US Ports Strike Causes First Shutdown in 50 Years Published: 02 October 2024

  • Tens of thousands of dockworkers have gone on strike indefinitely at ports across much of the US, threatening significant trade and economic disruption ahead of the presidential election and the busy holiday shopping season. Members of the International Longshoremen's Association (ILA) walked out on Tuesday at 14 major ports along the East and Gulf coasts, halting container traffic from Maine to Texas.
  • President Joe Biden has the power to suspend the strike for 80 days for further negotiations, but the White House has said he is not planning to act. The White House said that President Biden and Vice President Kamala Harris were monitoring the strike closely. "The President has directed his team to convey his message directly to both sides that they need to be at the table and negotiating in good faith - fairly and quickly."
  • Union boss Harold Daggett has called for significant pay increases for his members, while voicing concerns about threats from automation. He has indicated the union wants to see per-hour pay increase by five dollars per year over the life of the six-year deal, which he estimated amounted to about 10% per year.

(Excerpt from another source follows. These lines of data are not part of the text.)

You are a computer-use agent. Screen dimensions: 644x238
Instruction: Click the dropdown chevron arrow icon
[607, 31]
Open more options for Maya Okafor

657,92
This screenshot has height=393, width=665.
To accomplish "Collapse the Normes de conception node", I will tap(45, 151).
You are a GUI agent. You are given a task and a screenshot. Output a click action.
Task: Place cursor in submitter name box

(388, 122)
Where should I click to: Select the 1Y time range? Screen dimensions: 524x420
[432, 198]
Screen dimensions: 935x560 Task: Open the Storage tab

  • Time-sensitive imports, such as food, are likely to be among the goods first impacted. The ports involved handle about 14% of agricultural exports shipped by sea and more than half of imports, including a significant share of trade in bananas and chocolate, according to the Farm Bureau. Other sectors exposed to disruption include tin, tobacco and nicotine, Oxford Economics said. Clothing and footwear firms, and European carmakers, which route many of their shipments through the Port of Baltimore, will also take a hit.
  • More than a third of exports and imports could be affected by the strike, hitting US economic growth to the tune of at least $4.5bn each week of the strike, according to Grace Zemmer, an associate US economist at Oxford Economics, though others have estimated the economic hit could be higher. She said more than 100,000 people could find themselves temporarily out of work as the impact of the stoppage spreads.